AFL ex-star Nick Stevens jailed over pool scam

Nick Stevens, a former Carlton and Port Adelaide footballer, has been jailed for nine months after a jury found him guilty of deceiving six regional families over swimming pools, taking about $158,000 while leaving some with non-compliant installs or unfilled
Nick Stevens left families with empty backyards and paperwork they couldn’t trust.
On Monday, the 46-year-old ex-Carlton and Port Adelaide player was sentenced to nine months in jail after being found guilty by a jury on 12 charges of obtaining a financial advantage by deception, along with one count of using a false document. He was acquitted of one charge.
The court heard Stevens stole about $158,000 from six families in regional areas through his pool business in 2017. Prosecutors found that although he installed six legally compliant pools under the supervision of a registered builder. he later worked on other jobs on his own without proper licence. registration. permits or insurance.

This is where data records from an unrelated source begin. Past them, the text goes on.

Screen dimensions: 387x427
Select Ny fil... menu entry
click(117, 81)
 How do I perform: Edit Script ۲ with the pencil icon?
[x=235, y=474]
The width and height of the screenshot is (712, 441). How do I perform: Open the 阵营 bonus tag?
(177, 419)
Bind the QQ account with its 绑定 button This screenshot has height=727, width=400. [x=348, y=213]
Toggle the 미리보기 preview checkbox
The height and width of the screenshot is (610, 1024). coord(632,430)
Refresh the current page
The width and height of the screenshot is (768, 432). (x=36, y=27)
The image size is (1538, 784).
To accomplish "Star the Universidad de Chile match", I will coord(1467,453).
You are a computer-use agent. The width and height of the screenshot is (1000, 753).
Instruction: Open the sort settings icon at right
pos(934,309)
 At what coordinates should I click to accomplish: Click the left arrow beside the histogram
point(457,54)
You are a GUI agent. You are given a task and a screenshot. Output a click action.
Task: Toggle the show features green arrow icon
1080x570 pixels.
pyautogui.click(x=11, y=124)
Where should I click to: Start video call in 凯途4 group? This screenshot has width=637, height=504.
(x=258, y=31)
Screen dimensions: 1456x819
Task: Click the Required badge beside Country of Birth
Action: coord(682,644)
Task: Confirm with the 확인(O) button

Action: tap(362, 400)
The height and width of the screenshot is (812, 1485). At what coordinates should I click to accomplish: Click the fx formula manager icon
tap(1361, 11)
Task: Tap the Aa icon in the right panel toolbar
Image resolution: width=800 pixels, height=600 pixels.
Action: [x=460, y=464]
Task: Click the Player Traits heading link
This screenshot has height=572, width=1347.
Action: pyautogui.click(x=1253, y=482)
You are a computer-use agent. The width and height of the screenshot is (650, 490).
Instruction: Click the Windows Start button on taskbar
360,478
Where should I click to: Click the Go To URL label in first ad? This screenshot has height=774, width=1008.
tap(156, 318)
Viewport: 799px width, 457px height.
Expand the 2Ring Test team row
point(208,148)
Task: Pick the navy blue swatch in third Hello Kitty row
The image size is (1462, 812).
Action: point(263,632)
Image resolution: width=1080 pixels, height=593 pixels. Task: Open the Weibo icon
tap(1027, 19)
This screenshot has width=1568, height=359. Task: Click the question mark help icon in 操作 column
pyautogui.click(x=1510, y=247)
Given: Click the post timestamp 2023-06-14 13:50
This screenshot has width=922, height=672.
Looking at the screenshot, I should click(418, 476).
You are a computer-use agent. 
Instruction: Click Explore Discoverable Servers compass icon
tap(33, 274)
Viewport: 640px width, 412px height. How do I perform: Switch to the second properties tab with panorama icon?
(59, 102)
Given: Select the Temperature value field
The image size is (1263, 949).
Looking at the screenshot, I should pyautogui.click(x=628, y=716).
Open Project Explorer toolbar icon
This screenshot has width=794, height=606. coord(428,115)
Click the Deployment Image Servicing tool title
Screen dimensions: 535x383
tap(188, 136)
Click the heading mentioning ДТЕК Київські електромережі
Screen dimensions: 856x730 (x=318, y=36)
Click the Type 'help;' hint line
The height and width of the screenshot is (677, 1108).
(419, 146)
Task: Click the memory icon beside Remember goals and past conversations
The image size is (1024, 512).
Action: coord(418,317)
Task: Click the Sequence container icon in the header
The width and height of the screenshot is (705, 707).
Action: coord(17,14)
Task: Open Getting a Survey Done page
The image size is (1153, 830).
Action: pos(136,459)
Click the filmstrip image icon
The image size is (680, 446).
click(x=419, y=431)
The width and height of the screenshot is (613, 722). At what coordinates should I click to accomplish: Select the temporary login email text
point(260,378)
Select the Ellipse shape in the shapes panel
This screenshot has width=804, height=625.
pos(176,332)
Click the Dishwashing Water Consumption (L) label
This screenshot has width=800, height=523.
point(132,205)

That pattern left some families with non-compliant pools and others with unfilled holes in their yards.
The offences ran through council procedures as well. At no point during the period of offending was Stevens registered as a builder. and no permit applications for the projects were lodged with Mildura Council. Even after the council issued stop-work orders at multiple homes. he continued to take deposits and further payments from other families with the promise he would deliver and install legally compliant swimming pools.
Judge Fiona Todd said the deception continued even after authorities made their position clear. “You did this even when you knew the consequences of your false representations was for the council to arrive and stop the work,” she said.
Her words carried a specific bitterness because of how the scheme was carried out. Stevens also sent a fake receipt to a pool company so the company would deliver a pool shell that had not been paid for.
For many of his victims, the impact wasn’t abstract. The judge said many were retirees or close to retirement and could not afford to fix what had gone wrong. One family, she said, took out a loan to fund work he never did.
Todd described the human toll in a way that stuck. “Some despaired when they found themselves having to explain the absence of a long-promised pool to small children during a hot Christmas,” she said.
When customers asked to see paperwork, the court found Stevens gave false assurances. “You exploited the kind of small city trust that binds a regional community,” the judge said.
The sentencing also turned on a long wait. Todd was troubled by an eight-year delay from when Stevens was first interviewed in 2018 to his sentence on Monday, describing it as imposed by “a series of … failings” rather than driven by him.
But she still stressed the need for deterrence. “There was need for general deterrence for those who wanted to exploit trusting people,” she said. She added that what he did “had a corrosive effect on the goodwill and trust that does so much good in a community.”
In court, the judge considered a character reference from former Carlton chief executive Michael Malouf, along with support from Stevens’s family. Stevens, who played 231 games in the AFL before retiring in 2009 because of injury, pleaded not guilty to the 13 charges and took the case to trial.
Three of his trials were discharged before a fourth jury reached its verdict in March. Stevens has indicated he will compensate some of his victims.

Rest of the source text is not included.